Further, step S4 further includes: in an automatic mode, a low-position function key of the oil-gas suspension system is selected and executed, a middle-position function key is selected to start execution, a stopwatch is used for recording the time for switching the low-position function to the middle-position function, whether the requirement is met or not is confirmed by taking the condition that the low-position function key is turned off until the middle-position function key is turned on as a reference, and otherwise, the flow of an overflow valve is adjusted, the verification is carried out again, and the operation and the adjustment are repeated until the requirement is met.

Further, step S6 further includes: selecting a leveling function key on a control panel, lifting three hydro-pneumatic suspension cylinders on one side of a longitudinal central axis of the vehicle to a high position, lowering the three hydro-pneumatic suspension cylinders on the other side of the longitudinal central axis of the vehicle to a low position, continuously pressing a user-defined key for more than 5 seconds for three times, automatically calibrating and acquiring leveling data by a hydro-pneumatic suspension system, recording the time for completing calibration of a horizontal inclination angle, confirming whether the requirement is met, otherwise, adjusting the flow of an overflow valve, and verifying again until the requirement is met.
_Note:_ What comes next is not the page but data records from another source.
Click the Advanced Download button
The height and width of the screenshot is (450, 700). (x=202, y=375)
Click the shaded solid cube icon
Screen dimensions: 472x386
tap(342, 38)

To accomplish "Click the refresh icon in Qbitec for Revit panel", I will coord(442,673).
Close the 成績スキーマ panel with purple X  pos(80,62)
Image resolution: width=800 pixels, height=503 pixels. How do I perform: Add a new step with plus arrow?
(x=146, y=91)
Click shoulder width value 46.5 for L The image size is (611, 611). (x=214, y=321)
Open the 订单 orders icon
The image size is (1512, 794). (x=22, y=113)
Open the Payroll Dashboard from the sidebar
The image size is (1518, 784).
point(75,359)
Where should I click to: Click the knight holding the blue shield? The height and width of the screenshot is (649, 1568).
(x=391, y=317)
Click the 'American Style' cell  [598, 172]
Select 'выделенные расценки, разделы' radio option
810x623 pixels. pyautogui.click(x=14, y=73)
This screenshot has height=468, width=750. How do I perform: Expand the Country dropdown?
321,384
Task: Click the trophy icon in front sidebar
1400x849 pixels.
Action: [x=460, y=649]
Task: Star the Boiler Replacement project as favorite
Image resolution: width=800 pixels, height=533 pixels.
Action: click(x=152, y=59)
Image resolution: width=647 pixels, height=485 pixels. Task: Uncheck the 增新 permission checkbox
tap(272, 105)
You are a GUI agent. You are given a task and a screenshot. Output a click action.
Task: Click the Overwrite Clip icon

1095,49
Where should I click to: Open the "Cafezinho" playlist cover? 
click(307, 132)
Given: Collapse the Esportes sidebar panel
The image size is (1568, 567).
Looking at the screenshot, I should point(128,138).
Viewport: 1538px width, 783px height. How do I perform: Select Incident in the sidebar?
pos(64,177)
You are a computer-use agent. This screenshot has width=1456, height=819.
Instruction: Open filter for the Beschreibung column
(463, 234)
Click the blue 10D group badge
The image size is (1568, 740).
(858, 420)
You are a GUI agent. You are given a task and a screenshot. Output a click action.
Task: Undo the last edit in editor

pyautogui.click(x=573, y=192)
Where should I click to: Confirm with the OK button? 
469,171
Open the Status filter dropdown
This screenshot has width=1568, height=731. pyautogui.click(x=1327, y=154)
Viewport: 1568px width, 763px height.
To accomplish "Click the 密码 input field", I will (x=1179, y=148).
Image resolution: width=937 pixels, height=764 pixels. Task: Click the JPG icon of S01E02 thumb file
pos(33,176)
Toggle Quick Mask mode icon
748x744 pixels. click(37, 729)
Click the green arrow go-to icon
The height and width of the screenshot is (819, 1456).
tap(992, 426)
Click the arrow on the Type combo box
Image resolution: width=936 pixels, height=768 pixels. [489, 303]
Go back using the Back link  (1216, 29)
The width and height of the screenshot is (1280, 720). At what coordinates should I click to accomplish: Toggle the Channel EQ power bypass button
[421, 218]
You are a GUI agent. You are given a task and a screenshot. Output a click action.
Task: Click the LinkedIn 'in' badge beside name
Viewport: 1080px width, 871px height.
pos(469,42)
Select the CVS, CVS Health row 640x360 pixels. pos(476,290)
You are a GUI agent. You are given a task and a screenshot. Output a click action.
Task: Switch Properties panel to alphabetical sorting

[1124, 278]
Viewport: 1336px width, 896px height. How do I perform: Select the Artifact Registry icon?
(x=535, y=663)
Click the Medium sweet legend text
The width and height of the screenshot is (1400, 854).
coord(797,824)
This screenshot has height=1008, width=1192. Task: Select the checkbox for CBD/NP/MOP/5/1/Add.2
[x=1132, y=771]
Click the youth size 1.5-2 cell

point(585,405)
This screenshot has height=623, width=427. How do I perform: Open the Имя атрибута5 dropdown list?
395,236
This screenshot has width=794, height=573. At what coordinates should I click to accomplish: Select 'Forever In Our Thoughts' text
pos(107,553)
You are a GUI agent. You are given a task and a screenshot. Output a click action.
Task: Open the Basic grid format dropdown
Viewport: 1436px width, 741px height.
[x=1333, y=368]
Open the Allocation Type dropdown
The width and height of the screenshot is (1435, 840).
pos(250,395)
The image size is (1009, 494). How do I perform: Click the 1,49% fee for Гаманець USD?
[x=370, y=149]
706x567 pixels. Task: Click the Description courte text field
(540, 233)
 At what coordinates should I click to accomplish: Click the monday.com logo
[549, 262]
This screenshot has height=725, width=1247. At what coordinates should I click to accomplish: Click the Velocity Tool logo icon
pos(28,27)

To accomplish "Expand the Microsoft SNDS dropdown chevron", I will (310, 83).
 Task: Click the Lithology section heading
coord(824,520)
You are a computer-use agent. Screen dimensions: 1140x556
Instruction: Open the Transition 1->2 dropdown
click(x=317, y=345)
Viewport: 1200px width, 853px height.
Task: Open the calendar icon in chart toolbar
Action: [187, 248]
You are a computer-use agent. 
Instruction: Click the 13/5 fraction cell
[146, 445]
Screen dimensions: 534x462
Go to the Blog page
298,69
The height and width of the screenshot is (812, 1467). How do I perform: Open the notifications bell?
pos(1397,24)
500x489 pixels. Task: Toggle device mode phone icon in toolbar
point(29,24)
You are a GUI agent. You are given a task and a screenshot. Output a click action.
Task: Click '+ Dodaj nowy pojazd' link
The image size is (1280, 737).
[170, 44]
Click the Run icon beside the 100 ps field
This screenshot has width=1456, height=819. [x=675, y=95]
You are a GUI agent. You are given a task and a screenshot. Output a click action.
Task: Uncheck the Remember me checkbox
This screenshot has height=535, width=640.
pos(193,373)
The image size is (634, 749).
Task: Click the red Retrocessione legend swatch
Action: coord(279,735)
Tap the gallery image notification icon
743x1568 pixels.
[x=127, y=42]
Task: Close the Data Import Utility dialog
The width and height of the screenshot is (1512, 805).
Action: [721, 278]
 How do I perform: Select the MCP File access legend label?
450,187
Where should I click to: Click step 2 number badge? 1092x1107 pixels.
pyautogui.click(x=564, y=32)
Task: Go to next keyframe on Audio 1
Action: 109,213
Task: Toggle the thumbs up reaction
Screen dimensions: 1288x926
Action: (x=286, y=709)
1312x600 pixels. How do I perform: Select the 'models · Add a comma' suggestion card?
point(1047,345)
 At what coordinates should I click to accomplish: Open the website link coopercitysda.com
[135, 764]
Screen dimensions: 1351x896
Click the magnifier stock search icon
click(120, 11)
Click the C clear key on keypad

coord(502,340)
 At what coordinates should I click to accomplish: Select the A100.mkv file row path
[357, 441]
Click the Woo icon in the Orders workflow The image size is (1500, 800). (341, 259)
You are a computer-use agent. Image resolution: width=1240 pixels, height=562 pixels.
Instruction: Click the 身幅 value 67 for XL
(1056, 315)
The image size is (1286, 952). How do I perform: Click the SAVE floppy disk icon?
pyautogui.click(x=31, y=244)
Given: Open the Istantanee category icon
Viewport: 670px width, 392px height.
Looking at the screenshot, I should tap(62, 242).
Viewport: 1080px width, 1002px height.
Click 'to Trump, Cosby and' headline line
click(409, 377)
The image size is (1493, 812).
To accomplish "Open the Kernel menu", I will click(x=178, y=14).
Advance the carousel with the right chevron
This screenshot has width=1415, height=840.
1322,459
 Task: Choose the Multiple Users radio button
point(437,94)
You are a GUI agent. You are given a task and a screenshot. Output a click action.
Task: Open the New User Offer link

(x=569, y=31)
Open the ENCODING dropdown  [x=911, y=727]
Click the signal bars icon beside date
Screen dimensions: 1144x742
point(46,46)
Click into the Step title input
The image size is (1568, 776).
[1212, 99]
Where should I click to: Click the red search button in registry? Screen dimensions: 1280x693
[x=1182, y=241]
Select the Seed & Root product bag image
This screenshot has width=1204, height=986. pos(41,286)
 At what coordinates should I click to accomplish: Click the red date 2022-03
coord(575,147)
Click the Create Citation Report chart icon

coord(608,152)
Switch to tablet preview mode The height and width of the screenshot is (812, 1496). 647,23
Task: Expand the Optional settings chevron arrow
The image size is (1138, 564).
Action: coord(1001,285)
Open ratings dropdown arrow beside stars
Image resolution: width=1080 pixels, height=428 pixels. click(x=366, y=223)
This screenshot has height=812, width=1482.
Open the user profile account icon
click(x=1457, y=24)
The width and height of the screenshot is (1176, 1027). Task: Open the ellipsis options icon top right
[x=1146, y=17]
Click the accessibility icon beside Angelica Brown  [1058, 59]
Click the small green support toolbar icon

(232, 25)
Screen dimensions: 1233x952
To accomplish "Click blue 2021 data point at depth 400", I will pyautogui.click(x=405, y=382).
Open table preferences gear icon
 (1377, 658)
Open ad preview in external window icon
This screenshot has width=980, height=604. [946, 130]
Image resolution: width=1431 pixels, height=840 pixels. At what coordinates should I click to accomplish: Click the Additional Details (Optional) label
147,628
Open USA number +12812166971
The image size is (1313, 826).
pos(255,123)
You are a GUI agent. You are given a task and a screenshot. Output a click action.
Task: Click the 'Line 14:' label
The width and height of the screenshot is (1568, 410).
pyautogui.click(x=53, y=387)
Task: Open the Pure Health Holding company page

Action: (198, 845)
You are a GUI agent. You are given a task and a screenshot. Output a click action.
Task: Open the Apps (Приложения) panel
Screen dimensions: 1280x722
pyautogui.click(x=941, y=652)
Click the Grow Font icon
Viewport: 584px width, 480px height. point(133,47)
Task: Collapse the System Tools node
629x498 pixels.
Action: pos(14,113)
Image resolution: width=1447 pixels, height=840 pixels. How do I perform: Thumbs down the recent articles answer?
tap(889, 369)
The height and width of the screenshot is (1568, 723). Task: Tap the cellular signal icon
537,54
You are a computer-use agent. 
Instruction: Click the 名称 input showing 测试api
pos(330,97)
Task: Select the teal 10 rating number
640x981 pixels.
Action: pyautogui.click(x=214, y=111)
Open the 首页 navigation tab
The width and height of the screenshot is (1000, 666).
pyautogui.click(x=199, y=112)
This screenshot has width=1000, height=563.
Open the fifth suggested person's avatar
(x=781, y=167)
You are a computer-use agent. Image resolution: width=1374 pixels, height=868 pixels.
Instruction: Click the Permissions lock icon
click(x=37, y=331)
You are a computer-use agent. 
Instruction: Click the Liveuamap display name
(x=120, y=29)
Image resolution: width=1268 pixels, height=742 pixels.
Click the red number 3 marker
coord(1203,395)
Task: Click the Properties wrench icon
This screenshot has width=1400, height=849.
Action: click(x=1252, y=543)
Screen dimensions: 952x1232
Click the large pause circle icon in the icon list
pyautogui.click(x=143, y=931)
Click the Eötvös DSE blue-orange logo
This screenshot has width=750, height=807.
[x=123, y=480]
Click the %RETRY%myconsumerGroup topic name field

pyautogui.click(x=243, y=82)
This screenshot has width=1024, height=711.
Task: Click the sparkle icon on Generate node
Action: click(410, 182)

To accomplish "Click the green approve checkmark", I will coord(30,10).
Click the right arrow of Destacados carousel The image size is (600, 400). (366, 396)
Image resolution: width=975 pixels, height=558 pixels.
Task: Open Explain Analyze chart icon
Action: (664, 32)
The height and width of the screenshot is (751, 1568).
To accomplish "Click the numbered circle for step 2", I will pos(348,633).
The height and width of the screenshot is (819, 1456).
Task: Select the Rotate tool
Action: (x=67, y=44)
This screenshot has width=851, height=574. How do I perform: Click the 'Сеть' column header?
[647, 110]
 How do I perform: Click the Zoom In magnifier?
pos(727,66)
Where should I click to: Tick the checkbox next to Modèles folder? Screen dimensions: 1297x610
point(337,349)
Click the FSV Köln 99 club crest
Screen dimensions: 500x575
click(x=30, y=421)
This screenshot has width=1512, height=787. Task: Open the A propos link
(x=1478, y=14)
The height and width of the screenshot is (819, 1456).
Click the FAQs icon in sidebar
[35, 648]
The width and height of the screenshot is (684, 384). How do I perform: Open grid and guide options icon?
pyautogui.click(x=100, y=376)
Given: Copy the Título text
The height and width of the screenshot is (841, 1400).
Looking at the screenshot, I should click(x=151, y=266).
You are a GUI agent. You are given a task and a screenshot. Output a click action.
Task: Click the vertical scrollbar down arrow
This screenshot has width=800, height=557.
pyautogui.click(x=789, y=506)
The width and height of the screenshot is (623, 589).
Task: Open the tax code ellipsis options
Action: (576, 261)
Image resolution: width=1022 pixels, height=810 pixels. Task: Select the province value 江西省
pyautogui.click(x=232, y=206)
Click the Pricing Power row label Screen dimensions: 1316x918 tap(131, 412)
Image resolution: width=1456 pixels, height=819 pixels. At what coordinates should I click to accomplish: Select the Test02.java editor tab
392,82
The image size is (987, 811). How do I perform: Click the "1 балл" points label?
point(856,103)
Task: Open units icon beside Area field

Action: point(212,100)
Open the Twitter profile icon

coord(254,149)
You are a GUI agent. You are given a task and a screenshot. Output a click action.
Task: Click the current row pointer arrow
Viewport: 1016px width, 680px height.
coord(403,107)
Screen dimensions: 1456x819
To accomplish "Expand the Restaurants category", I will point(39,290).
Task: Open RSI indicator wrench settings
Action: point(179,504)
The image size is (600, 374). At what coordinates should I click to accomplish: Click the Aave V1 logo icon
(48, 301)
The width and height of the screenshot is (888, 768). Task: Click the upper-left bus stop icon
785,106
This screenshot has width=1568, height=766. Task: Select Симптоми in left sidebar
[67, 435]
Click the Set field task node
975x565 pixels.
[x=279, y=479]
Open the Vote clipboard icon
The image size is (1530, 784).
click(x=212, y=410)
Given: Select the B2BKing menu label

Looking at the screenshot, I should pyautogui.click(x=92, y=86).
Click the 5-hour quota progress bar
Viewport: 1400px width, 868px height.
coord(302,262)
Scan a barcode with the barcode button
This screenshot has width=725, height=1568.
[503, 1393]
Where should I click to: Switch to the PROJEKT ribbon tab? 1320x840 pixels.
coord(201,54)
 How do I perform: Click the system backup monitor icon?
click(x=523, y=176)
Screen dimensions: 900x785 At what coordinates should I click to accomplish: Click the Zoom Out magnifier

Further, the verification of the rigid latching function of step S7 includes: selecting an automatic mode to verify the rigidity locking function of the oil-gas suspension system; in the automatic mode, the rigid locking key is not effective when being pressed, and the locking function cannot be realized; in other states, a rigid locking key is pressed, a key working indicator lamp is on, and the control system realizes rigid locking of the oil-gas suspension system; and pressing a rigid locking key, turning off a key working indicator lamp, and removing the rigid locking of the oil-gas suspension system, otherwise, carrying out fault troubleshooting.

Further, the relief valve pressure verification at step S7 includes: all hydro-pneumatic suspension cylinders of the hydro-pneumatic suspension system are adjusted to be in a middle position or a high position, pressure data of an overflow valve is read in a display screen, whether the pressure data meet requirements or not is confirmed, and fault troubleshooting is carried out if the pressure data do not meet the requirements.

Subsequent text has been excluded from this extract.